Art generated by or during the AIDS years of the 1980s and ’90s is turning out to be more potent, not less, as time passes. And although the politics of personal identity — racial, ethnic, sexual — are now out of critical fashion, it saturates much of the most recent art in this show. In a 2013 video by Jacolby Satterwhite, and a 2014 painting by Nicole Eisenman, difference is depicted in a fresh way, as a reality beyond nailing down, beyond definition.
Nowhere directly addressed are the Whitney’s own identity issues, embedded in its very name. This isn’t a museum of American art. It’s a museum of North American art. The curators are well aware of this, and sometimes use the phrase “art of the United States.” But the exclusion remains: Latin American art, art of the Americas, is all but absent here, with the Cuban-born painter Carmen Herrera, 99, being among the outstanding exceptions. (She will have a solo show in 2016.)
And how can it be that in a show of more than 400 American artists, there’s only one Native American — Jimmie Durham (maybe two if you count Ms. Prophet)? As part of its institutional narrative, the inaugural exhibition evokes two identity-themed Whitney shows from the past, the 1993 Biennial and the 1994 “Black Male: Representations of Masculinity in Contemporary Art.” But no mention is made of one that fully carried the institution out of parochialism, Lawrence Rinder’s “The American Effect: Global Perspectives in the United States, 1990-2003,” which had work by artists in China, Colombia, Croatia, Cuba, Egypt, Japan and Senegal. It had faults — what out-on-a-limb project doesn’t? — but if I were looking for a model to project toward the future, this would be one. So there’s work ahead.

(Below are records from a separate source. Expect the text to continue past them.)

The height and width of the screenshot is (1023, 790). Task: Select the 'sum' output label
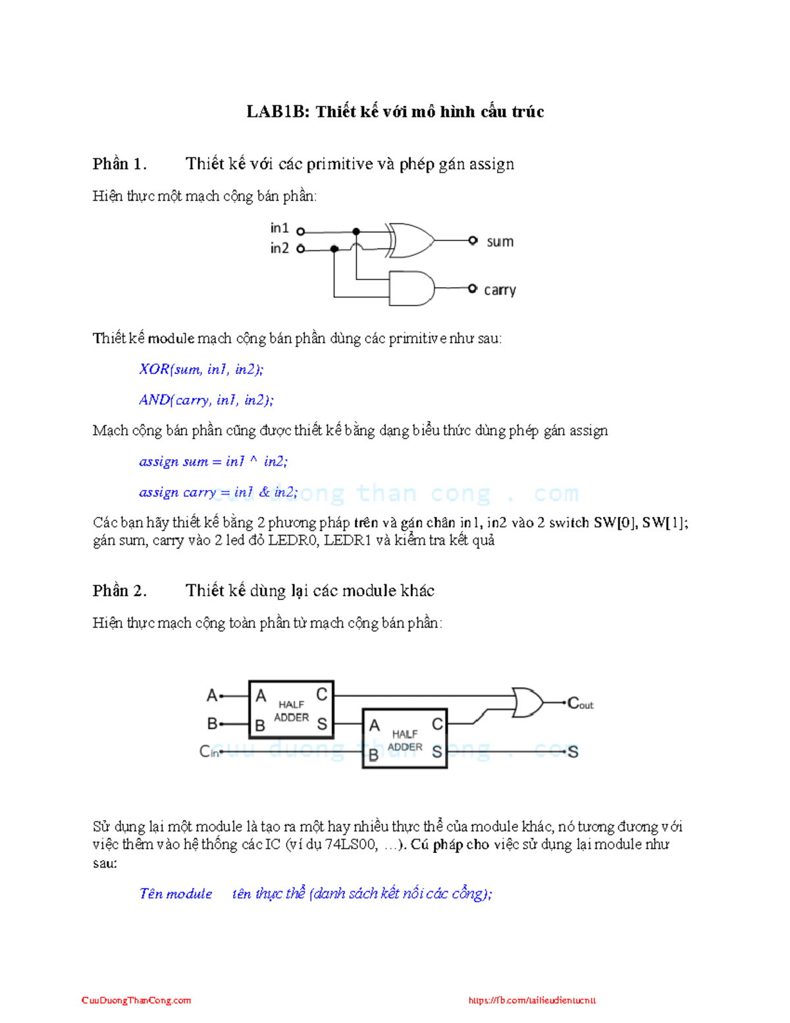[500, 242]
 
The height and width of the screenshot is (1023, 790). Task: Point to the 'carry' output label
[500, 290]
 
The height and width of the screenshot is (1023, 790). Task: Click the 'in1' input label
[279, 228]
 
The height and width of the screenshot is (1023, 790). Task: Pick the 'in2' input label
[279, 248]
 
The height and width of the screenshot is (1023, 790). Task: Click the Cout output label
[580, 704]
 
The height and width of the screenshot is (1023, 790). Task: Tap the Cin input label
[209, 752]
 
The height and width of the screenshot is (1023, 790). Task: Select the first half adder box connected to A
[291, 709]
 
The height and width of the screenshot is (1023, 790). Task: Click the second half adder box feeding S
[405, 738]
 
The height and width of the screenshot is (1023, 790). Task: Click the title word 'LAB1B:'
[277, 111]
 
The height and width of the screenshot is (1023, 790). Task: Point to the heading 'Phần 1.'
[119, 163]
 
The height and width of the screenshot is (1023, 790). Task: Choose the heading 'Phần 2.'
[119, 590]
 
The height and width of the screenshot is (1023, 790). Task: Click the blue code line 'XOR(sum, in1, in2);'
[201, 369]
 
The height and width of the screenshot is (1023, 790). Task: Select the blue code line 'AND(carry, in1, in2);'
[206, 400]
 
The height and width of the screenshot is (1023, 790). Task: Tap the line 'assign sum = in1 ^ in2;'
[213, 461]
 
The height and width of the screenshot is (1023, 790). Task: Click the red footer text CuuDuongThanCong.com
[136, 1000]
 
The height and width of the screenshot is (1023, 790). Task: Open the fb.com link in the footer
[532, 1000]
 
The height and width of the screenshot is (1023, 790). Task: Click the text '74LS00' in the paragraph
[351, 844]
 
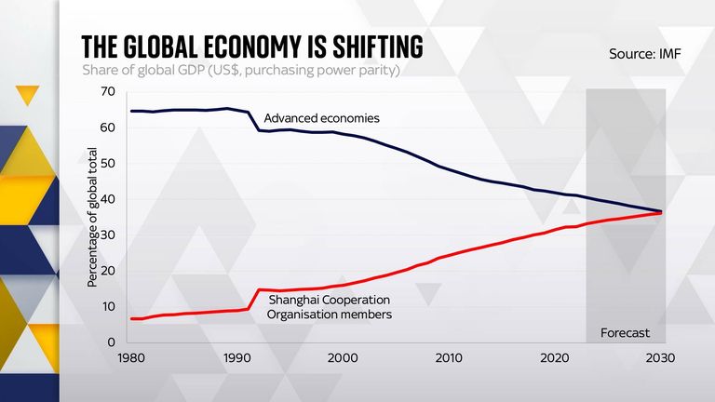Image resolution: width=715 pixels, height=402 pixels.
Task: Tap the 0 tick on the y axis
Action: (111, 342)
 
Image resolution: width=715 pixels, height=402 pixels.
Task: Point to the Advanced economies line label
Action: (321, 118)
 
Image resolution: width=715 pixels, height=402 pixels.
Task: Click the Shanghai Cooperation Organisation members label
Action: (329, 307)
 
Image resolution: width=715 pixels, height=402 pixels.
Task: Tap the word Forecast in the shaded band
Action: (624, 332)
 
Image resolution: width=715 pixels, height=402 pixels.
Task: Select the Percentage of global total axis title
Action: (92, 216)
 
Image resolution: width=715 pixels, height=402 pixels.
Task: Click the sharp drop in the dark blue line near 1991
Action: (254, 122)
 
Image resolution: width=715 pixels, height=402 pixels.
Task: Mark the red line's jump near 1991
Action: (254, 299)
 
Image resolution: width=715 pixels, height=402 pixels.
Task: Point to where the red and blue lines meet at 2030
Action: (661, 212)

In a real sense, the new building is the least of the Whitney’s concerns. For better or possibly worse — there have already been protests over its proximity to a pipeline carrying fracked fuel — it’s a done deal. If it lets art put its best foot forward and gives it an effective stage for shaping culture, it’s been done well. Besides, most museums tend to turn into “classics” within a generation or two. And always, it’s the institutional thinking, inherently political, that matters — determining first what and who goes into the collection, then what goes into the public spaces and lastly what new, alternative eyes will be coming on board to oversee these things. With the move, the new Whitney makes a promising start. It shakes art and itself up, bracingly, at least a little. Once the opening parties are over, I want it to do much more, to become the living museum of history-in-nowness this city has been waiting for.
Meanwhile, it gives us some of the most luminous indoor-outdoor art spaces in town in which to think about all of this.
Correction: April 25, 2015
An art review on Friday about the new Whitney Museum of American Art, which opens to the public on May 1, misidentified the Manhattan neighborhood in which the museum is situated. It is in the meatpacking district, not Chelsea. The error was repeated in an accompanying picture caption.